» Exercise requirements
Your task is to copy the stretch of lines in the records below that begins with the line containing "How do I perform: Open" and ends with the line containing "Given: Open the Riestra team name link", exactly as written, with nothing added.
Dataset entries Start Marker
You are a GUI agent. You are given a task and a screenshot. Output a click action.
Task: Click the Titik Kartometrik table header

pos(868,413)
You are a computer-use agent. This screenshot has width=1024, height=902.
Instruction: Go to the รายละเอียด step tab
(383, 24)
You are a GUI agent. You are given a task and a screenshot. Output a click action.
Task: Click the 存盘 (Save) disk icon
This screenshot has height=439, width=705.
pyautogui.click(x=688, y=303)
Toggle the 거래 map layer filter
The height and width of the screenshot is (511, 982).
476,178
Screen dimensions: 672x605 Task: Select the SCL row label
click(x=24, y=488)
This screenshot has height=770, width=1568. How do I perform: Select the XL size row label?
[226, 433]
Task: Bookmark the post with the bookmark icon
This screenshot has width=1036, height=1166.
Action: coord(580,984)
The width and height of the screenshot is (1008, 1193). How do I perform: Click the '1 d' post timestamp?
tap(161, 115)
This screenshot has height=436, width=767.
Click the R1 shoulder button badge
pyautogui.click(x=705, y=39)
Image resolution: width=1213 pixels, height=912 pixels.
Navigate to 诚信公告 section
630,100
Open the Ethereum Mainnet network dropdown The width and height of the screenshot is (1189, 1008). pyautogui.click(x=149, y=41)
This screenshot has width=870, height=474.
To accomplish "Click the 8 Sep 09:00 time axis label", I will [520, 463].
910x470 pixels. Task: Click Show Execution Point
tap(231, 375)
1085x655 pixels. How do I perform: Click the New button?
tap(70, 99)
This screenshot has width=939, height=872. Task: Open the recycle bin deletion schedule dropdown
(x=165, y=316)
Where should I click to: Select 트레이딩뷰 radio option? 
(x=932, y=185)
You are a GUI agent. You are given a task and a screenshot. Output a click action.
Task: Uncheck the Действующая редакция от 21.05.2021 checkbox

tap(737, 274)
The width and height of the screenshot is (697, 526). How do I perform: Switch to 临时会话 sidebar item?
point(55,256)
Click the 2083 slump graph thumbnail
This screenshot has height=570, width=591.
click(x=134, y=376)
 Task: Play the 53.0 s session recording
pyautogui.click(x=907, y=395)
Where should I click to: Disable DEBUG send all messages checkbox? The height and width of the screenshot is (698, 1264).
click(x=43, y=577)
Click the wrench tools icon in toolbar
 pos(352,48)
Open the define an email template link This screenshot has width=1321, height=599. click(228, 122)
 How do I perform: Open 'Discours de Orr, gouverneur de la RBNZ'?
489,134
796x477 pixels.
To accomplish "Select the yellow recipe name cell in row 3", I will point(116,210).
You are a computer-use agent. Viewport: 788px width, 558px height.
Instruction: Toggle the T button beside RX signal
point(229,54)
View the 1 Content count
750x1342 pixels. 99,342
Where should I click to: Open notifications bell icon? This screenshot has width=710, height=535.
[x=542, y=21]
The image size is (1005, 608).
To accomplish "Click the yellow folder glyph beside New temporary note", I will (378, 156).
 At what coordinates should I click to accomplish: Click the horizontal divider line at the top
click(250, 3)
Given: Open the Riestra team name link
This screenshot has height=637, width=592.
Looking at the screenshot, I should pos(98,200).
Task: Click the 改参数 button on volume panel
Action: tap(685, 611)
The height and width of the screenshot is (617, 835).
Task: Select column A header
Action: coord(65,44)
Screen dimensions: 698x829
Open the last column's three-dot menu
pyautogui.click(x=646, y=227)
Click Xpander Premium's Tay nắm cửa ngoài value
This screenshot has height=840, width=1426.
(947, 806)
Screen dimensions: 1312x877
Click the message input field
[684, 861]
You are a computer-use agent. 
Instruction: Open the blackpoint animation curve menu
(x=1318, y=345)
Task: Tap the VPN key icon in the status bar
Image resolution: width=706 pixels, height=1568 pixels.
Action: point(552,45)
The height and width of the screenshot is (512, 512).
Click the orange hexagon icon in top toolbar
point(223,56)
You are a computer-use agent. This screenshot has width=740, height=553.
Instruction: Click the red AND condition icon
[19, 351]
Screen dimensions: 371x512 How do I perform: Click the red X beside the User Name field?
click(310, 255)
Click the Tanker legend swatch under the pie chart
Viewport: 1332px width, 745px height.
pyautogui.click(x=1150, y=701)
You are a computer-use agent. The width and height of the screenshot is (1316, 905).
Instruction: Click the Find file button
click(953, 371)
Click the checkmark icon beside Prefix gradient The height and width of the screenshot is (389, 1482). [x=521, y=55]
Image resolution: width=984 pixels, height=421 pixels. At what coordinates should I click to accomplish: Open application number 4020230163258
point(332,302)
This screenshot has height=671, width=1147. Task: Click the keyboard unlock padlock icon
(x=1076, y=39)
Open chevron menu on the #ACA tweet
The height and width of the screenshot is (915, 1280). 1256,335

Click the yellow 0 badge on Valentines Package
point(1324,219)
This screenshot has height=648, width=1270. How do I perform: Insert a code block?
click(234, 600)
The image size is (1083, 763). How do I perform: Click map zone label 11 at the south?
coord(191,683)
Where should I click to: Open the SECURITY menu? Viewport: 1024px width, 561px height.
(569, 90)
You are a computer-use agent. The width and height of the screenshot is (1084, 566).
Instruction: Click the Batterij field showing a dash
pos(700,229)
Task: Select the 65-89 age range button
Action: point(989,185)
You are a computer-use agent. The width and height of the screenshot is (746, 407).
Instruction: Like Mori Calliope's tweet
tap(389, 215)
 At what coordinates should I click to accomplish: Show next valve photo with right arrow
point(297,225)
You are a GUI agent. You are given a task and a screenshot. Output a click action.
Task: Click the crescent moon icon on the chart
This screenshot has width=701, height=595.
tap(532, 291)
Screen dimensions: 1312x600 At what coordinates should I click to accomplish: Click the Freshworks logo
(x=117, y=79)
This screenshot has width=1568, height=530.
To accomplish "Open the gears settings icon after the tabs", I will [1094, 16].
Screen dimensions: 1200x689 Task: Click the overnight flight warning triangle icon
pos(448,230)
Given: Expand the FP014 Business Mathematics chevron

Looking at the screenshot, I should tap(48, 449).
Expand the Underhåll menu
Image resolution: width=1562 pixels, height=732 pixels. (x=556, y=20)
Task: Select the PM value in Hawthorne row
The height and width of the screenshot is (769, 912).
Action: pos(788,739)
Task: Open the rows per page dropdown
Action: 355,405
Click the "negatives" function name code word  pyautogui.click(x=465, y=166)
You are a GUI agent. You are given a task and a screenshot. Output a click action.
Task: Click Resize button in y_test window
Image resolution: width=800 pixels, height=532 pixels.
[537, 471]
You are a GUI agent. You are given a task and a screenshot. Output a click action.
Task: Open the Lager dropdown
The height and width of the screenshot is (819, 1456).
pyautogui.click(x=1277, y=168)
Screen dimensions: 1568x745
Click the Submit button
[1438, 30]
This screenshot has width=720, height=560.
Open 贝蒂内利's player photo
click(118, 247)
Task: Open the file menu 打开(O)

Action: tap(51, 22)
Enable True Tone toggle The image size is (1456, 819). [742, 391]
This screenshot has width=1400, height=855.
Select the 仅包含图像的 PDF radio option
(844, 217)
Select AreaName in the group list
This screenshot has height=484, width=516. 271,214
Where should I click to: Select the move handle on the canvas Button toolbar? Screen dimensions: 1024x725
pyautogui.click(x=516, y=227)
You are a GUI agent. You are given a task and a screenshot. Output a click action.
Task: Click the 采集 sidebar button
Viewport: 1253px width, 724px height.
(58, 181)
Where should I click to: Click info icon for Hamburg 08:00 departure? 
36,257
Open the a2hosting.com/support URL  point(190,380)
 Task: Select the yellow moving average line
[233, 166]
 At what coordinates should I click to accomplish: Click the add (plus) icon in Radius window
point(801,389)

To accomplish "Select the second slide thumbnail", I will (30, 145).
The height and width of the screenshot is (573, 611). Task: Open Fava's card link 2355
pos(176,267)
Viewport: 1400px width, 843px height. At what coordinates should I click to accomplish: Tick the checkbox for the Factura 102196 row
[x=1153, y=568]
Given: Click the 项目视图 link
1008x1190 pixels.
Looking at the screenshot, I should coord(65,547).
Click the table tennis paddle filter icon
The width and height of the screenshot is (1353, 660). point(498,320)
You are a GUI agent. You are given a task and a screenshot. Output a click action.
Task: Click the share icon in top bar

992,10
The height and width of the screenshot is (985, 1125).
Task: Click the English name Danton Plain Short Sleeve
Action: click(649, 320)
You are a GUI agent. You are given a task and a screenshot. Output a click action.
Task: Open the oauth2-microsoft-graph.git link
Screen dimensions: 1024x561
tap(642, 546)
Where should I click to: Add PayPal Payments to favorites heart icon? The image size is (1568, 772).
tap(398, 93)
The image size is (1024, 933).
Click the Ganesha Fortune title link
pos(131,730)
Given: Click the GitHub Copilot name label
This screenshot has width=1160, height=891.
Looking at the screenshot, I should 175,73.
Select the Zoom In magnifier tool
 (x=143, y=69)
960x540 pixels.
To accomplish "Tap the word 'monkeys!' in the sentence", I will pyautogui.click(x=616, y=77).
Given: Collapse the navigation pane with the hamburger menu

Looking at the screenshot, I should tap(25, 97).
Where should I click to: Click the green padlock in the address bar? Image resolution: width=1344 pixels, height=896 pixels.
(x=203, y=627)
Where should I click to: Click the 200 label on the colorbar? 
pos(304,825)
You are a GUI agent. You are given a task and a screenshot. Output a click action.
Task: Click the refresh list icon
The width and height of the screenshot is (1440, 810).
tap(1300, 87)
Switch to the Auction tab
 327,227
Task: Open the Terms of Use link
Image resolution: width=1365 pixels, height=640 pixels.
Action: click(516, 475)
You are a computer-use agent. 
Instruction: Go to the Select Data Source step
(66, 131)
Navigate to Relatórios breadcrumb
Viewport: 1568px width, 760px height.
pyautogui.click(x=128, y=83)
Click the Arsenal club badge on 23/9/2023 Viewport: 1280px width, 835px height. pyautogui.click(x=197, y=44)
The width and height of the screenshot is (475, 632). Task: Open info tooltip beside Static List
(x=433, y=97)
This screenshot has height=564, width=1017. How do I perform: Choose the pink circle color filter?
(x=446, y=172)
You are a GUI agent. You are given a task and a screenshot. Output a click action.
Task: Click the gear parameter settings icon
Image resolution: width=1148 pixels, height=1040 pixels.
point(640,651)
Dataset entries End Marker
» Result of the exercise
 How do I perform: Open 'Discours de Orr, gouverneur de la RBNZ'?
489,134
796x477 pixels.
To accomplish "Select the yellow recipe name cell in row 3", I will point(116,210).
You are a computer-use agent. Viewport: 788px width, 558px height.
Instruction: Toggle the T button beside RX signal
point(229,54)
View the 1 Content count
750x1342 pixels. 99,342
Where should I click to: Open notifications bell icon? This screenshot has width=710, height=535.
[x=542, y=21]
The image size is (1005, 608).
To accomplish "Click the yellow folder glyph beside New temporary note", I will (378, 156).
 At what coordinates should I click to accomplish: Click the horizontal divider line at the top
click(250, 3)
Given: Open the Riestra team name link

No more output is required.